» **Supplied text**:
+++++

# Has anyone attempted..



## bettafan28

a zen themed betta tank? 

for example: 

http://www.youtube.com/watch?v=8FvzIdf8I74

http://www.plantedtank.net/forums/pHosting/f/1982_Phillips2b.jpg

I would love to attempt an aquascape(correct word?) like those two in my fluval. My question where would I get the bamboo? and doesnt a betta fish like caves? I noticed alot of this tanks don't have a place for it to hide as much...maybe in the plants though?


----------



## weluvbettas

that tank on the vid is actullay a members tank . she said she bought the bamboo from her local craft shop (i think) and bettas love to hide in plants it helps them to destress.


----------



## bettafan28

It's a beautiful tank  and hmm..are theyre any big chain names that might have it? Like walmart or micheals maybe?


----------



## weluvbettas

they probally will do but i dont know for sure because we dont have walmarts across the pond (england). look in places like dollar stores you will be amazed wot you might find.


----------



## bettalover2033

bettafan28 said:


> a zen themed betta tank?
> 
> for example:
> 
> http://www.youtube.com/watch?v=8FvzIdf8I74
> 
> http://www.plantedtank.net/forums/pHosting/f/1982_Phillips2b.jpg
> 
> I would love to attempt an aquascape(correct word?) like those two in my fluval. My question where would I get the bamboo? and doesnt a betta fish like caves? I noticed alot of this tanks don't have a place for it to hide as much...maybe in the plants though?


yea that tank in the video is actually a members tank. his name is imugi


----------



## Drift

I was working on a zen theme for my 10 gallon I am working on but with all live aquatic plants. Unfortunately I do not have the best green thumb and all my plants are dying in that tank. However my other 10 gallon is like a jungle.
I have seen some discrepancy about placing real bamboo in tanks though. Some say it can cause problems with the water and will rot. Fake bamboo should be fine though.


----------



## bettafan28

Hmm..fake bamboo is doable but at the same time real bamboo would be a tad better. The only bamboo I come across ever is "lucky bamboo" and thats supposebly not even the real stuff lol and It would be awesome to start a low light tank for my future betta but I'm afraid Imma kill all my plants too


----------



## Phoxly

If you use real bamboo with the leaves on top, you need to make sure the leaves are out of the water I heard, so an open top tank (with a mounted light) would be good for this


----------



## WillowTree

I have seen some bamboo at Petland.


----------

+++++

» **Information shown**:
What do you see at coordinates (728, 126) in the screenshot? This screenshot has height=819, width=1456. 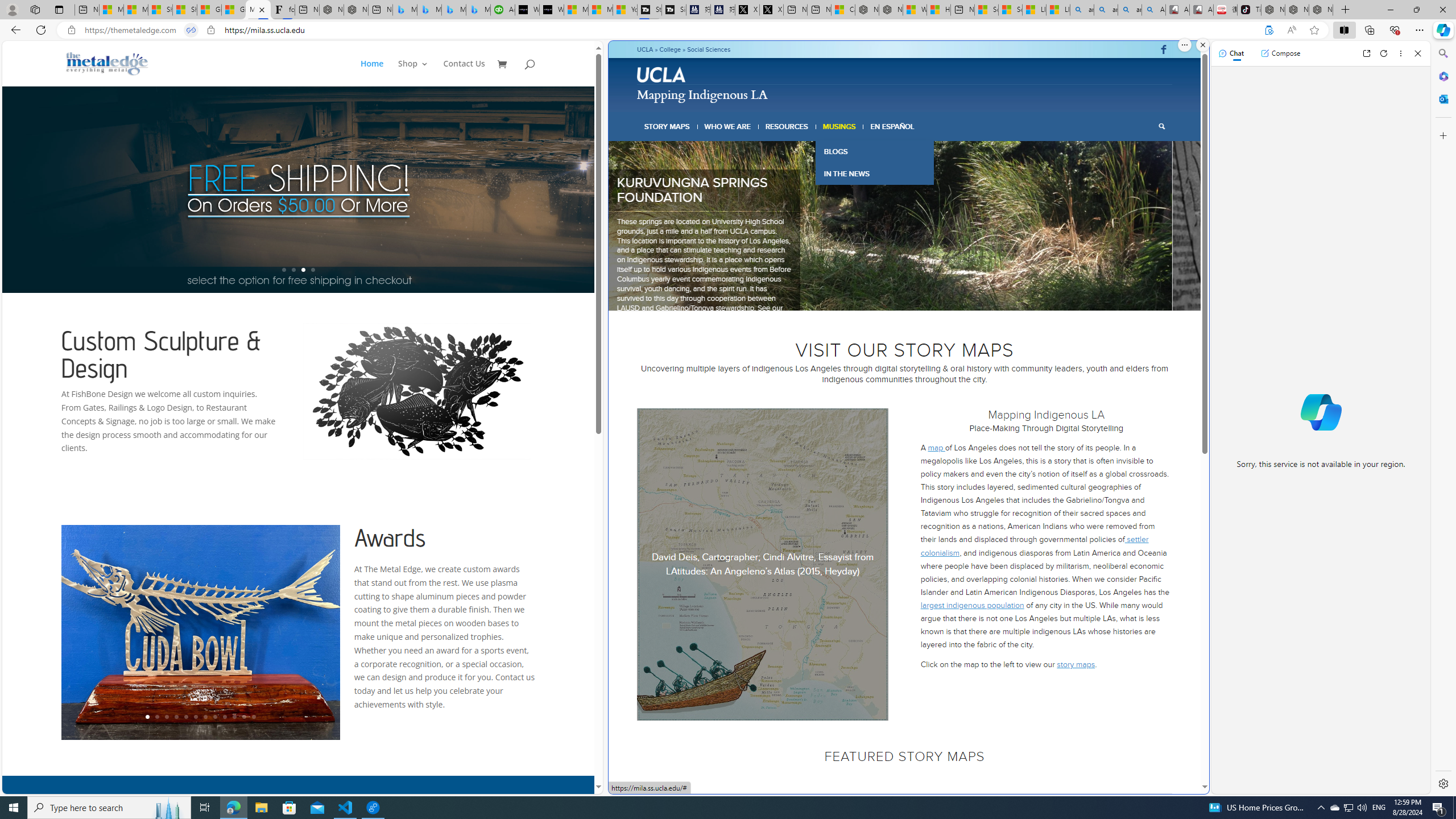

+++++

» **What is being asked**:
Copy the forum thread from "I have seen some discrepancy" up to and including "be fine though.", putting "disagreement" in place of "discrepancy". Work only from the forum thread.

» **Result for this exercise**:
I have seen some disagreement about placing real bamboo in tanks though. Some say it can cause problems with the water and will rot. Fake bamboo should be fine though.